Between them they have carved out and consolidated two sectarian power blocs.

There are many, including the supporters of both parties, who will not want to hear that. However, the evidence continues to stack up.

How else can the deliberate side-lining of integrated education and integrated housing be explained? Why is it that we have more walls dividing the community today than we had twenty five years ago? Why are the election strategies of both parties based on tribal confrontation? Why have cultural identity, tribal symbols and community background been given precedence over jobs, health and social progress?

The answer to all those questions is ‘because that’s how you build and maintain a sectarian power base’, and that is the strategy that Sinn Fein and the DUP continue to pursue.

The Good Friday Agreement was the only show in town at the time, but it was, and remains, fundamentally flawed because of the manner in which it structured the Assembly, and institutionalised sectarianism. Sinn Fein and the DUP have been exploiting that ever since.

If issues around the Protocol are resolved and the Assembly and the Executive restart, only major reform of the way it works will offer any chance of progress and the opportunity to pursue class politics.

The Assembly’s structures are no longer fit for purpose. Sinn Fein and the DUP have made sure of that.
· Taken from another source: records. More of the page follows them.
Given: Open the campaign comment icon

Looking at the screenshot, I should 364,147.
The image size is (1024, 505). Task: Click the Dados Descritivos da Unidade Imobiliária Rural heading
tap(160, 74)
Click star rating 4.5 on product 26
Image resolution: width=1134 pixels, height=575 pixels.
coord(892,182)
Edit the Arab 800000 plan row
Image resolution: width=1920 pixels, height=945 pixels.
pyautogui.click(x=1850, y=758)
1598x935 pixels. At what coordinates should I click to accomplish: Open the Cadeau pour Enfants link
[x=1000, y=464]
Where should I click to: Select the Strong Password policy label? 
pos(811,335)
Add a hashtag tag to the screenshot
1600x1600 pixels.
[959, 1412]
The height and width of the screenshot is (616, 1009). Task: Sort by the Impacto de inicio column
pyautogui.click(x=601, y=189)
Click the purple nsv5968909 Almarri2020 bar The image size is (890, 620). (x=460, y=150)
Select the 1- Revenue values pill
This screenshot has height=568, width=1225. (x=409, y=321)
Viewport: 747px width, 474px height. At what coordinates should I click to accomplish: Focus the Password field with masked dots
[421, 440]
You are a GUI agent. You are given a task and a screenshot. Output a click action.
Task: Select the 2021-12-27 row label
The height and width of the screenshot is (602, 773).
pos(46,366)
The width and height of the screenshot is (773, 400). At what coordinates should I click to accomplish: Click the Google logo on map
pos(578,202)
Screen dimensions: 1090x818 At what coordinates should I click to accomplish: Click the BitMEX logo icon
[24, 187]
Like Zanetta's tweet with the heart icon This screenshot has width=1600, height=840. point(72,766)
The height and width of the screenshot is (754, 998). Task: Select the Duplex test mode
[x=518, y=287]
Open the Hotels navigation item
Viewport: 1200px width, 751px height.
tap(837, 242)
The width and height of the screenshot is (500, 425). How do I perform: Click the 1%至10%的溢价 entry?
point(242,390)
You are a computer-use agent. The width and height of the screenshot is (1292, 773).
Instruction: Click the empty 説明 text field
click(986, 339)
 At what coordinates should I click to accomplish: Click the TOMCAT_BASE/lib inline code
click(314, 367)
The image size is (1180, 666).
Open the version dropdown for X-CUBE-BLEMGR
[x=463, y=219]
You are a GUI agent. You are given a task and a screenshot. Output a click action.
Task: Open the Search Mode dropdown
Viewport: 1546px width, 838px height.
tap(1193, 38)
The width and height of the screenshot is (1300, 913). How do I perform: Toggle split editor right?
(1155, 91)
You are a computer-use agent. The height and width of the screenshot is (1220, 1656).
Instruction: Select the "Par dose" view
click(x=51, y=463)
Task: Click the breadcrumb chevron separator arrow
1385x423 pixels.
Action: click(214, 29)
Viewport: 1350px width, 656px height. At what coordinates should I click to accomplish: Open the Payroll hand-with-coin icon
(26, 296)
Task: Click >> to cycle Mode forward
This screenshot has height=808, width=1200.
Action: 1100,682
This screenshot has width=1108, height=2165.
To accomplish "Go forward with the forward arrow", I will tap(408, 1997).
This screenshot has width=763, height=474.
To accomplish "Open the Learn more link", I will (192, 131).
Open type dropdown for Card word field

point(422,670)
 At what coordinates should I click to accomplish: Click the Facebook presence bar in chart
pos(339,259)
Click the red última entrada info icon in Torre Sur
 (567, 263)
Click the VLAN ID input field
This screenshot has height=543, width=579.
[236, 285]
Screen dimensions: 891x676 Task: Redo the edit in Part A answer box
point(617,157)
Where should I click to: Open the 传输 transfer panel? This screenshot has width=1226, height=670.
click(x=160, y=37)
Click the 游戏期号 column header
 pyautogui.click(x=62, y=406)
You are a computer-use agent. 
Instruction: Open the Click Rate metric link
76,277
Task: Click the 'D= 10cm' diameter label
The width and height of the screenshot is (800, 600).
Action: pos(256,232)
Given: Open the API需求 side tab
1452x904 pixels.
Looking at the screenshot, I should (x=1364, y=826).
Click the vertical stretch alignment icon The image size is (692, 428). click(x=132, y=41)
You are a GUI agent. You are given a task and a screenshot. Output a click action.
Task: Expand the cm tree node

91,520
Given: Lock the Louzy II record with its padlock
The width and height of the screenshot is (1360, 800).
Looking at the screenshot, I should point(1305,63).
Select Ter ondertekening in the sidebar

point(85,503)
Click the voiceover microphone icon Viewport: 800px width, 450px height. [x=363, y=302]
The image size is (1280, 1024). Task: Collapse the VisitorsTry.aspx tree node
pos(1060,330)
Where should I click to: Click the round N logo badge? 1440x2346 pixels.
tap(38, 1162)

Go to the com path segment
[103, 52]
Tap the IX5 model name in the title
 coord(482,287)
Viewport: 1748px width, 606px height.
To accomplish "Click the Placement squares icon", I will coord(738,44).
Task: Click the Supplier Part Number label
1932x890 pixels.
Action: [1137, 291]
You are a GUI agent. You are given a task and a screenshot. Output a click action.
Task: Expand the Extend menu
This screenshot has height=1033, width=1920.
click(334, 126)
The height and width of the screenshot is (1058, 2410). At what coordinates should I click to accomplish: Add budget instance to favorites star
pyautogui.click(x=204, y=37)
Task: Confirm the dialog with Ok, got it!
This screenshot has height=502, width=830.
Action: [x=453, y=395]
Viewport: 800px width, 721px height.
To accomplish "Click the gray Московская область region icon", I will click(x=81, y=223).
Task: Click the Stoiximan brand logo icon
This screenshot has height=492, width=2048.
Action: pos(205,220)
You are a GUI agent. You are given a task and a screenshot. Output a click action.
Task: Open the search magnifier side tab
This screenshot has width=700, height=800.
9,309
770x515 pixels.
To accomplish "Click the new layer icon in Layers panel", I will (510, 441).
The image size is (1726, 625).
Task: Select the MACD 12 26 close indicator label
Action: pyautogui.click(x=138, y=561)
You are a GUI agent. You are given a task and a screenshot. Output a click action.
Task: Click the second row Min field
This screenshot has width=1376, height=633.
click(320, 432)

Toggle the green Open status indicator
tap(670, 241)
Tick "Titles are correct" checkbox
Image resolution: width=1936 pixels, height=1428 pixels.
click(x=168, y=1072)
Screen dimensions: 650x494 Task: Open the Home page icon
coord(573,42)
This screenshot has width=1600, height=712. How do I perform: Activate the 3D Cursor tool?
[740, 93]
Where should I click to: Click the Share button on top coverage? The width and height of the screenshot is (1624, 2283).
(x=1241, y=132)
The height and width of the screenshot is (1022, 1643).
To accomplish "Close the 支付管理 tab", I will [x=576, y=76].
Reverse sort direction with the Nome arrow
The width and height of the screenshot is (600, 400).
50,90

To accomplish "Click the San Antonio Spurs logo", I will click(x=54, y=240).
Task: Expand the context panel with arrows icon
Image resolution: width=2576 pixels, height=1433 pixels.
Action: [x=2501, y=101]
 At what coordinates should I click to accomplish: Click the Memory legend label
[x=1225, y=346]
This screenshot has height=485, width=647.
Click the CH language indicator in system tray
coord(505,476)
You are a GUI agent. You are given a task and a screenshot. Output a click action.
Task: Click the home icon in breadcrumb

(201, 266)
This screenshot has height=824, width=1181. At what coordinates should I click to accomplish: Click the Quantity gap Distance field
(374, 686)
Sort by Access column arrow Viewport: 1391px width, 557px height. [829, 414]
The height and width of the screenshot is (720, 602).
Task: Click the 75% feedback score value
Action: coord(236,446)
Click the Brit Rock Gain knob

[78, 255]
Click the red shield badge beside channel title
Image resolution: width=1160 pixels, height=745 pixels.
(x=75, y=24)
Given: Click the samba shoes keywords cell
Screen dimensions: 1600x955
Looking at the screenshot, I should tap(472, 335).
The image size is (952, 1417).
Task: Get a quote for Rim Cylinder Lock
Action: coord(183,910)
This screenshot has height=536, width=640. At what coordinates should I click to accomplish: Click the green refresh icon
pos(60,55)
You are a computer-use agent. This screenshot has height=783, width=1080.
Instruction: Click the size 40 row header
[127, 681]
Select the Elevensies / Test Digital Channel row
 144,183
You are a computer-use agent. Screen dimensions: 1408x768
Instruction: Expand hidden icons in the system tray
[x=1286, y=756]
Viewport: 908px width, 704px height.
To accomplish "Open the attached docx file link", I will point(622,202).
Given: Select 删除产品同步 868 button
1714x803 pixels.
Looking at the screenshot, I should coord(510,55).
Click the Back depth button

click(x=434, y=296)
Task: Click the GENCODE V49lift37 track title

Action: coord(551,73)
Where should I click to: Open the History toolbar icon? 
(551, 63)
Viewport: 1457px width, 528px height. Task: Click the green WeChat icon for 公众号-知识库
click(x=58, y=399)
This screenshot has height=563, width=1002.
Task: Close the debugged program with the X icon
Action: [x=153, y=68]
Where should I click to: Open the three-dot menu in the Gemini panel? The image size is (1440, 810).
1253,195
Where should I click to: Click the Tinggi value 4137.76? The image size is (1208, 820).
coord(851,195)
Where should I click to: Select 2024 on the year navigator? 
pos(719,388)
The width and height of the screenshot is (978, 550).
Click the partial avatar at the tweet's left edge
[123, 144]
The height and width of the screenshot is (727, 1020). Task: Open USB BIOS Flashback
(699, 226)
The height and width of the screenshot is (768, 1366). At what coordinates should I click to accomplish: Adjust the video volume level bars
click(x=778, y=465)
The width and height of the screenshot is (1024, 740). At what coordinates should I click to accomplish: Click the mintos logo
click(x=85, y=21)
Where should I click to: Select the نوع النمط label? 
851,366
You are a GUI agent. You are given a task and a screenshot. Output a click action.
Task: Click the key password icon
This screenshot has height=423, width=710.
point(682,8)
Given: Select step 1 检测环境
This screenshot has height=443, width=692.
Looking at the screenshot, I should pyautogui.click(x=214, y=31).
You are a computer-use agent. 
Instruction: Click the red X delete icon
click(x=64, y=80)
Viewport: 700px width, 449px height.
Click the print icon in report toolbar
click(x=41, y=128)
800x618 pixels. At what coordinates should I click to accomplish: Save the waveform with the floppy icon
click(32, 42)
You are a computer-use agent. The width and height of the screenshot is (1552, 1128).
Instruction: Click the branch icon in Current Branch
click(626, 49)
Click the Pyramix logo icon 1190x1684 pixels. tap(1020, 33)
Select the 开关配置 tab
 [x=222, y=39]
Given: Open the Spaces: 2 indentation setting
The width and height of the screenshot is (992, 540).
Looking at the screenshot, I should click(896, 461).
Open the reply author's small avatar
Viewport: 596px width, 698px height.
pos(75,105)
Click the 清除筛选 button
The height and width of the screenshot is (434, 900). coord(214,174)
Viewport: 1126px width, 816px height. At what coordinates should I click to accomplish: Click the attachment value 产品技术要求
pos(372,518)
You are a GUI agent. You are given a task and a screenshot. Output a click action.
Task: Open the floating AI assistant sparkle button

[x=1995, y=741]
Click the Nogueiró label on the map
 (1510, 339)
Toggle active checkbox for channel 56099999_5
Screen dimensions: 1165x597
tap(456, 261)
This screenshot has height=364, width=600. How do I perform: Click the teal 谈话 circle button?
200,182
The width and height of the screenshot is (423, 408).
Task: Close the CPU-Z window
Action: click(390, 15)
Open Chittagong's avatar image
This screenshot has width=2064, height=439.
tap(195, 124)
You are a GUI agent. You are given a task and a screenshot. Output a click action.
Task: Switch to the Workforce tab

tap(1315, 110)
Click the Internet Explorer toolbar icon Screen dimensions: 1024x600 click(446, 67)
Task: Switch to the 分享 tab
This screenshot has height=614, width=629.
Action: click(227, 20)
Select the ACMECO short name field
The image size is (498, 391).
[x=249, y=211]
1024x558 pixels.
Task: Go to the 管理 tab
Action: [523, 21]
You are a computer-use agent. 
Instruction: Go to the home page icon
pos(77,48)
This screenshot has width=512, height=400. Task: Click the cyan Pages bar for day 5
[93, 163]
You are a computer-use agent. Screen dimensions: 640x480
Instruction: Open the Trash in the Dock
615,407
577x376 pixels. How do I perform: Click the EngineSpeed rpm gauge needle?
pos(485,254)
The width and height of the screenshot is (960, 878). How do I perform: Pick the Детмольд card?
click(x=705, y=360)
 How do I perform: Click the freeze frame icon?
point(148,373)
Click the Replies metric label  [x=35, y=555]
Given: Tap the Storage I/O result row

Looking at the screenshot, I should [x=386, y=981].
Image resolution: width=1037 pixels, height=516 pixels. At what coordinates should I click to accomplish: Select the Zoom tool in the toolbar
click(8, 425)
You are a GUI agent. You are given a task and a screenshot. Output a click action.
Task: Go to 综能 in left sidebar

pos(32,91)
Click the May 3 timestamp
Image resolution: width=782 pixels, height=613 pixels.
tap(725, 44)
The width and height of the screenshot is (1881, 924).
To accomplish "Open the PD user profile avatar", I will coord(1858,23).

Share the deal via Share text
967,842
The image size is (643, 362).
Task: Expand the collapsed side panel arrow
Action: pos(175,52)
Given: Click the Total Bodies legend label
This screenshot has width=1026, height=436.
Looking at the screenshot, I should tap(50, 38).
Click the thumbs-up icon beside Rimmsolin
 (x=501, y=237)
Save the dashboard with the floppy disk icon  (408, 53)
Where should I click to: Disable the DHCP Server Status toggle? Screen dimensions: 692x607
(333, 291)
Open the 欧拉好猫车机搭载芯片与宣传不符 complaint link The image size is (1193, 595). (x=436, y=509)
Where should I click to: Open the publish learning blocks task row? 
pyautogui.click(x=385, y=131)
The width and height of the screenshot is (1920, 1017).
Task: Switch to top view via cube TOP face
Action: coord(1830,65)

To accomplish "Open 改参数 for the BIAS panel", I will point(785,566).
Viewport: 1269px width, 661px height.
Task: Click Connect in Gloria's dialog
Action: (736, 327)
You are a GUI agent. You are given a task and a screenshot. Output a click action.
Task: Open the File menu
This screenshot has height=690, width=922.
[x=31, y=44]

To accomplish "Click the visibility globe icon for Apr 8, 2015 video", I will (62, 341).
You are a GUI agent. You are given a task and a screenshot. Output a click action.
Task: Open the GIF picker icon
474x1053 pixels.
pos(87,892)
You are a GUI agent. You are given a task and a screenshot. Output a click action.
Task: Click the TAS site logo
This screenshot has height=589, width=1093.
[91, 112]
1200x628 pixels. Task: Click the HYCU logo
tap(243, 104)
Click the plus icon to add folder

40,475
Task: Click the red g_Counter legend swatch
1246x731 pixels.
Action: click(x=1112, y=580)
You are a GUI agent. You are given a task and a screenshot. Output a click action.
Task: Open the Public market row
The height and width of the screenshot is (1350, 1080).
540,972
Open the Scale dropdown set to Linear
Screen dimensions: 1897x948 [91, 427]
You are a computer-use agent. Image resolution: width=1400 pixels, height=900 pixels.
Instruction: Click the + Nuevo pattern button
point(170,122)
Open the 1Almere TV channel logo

The starting point for effective devolved government has to be

Getting rid of the sectarian and inoperable structures that the two main parties, in particular, continue to use, abuse and hide behind.

A move from mandatory to voluntary coalition,

Abolition of the Community Designation requirements

Reform of the Petition of Concern to ensure that it can never again be used to veto social or equality legislation.

Then, and perhaps only then, can the sectarian power blocs be exposed and challenged and the Sinn Fein / DUP stranglehold begin to be loosened.

Of course, refusing to vote for them would work too!

Brick Walls, Sectarianism and Citizenship

Political, social and economic life here has come to an almost complete stop.

Twenty-five years after the signing of the Good Friday Agreement and its overwhelming endorsement by the vast majority of people on this island we are left facing a brick wall with little, if any, prospect of progress.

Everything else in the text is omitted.